Every line from the one that contains "InfoSerwis (1386, 1875)" to the end of the records must be restated word for word. No other line belongs in the answer.

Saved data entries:
• • •
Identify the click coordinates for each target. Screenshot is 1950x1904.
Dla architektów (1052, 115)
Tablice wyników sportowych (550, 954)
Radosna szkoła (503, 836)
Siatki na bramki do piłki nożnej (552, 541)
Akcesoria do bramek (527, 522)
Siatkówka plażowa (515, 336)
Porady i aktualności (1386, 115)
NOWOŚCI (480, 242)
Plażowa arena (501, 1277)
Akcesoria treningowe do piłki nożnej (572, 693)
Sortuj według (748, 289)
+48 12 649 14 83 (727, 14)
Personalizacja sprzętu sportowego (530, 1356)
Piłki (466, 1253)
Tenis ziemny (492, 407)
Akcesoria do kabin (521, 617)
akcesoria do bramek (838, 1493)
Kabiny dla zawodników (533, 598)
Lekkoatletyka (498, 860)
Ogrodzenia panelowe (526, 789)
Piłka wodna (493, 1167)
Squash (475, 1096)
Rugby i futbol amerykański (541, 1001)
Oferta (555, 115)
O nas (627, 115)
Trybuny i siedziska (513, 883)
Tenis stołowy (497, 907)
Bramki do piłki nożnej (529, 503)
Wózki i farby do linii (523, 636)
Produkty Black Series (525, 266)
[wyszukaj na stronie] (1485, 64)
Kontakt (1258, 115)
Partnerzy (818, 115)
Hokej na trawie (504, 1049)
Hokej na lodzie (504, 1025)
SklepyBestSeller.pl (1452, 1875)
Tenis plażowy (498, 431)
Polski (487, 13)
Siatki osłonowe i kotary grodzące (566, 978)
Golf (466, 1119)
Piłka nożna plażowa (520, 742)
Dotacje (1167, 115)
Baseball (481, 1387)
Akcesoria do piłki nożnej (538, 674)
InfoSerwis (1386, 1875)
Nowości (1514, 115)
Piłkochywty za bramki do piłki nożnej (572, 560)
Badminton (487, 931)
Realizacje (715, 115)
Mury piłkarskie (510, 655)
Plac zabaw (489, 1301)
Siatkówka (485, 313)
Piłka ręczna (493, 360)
• • •
§ Response to this exercise
InfoSerwis (1386, 1875)
Nowości (1514, 115)
Piłkochywty za bramki do piłki nożnej (572, 560)
Badminton (487, 931)
Realizacje (715, 115)
Mury piłkarskie (510, 655)
Plac zabaw (489, 1301)
Siatkówka (485, 313)
Piłka ręczna (493, 360)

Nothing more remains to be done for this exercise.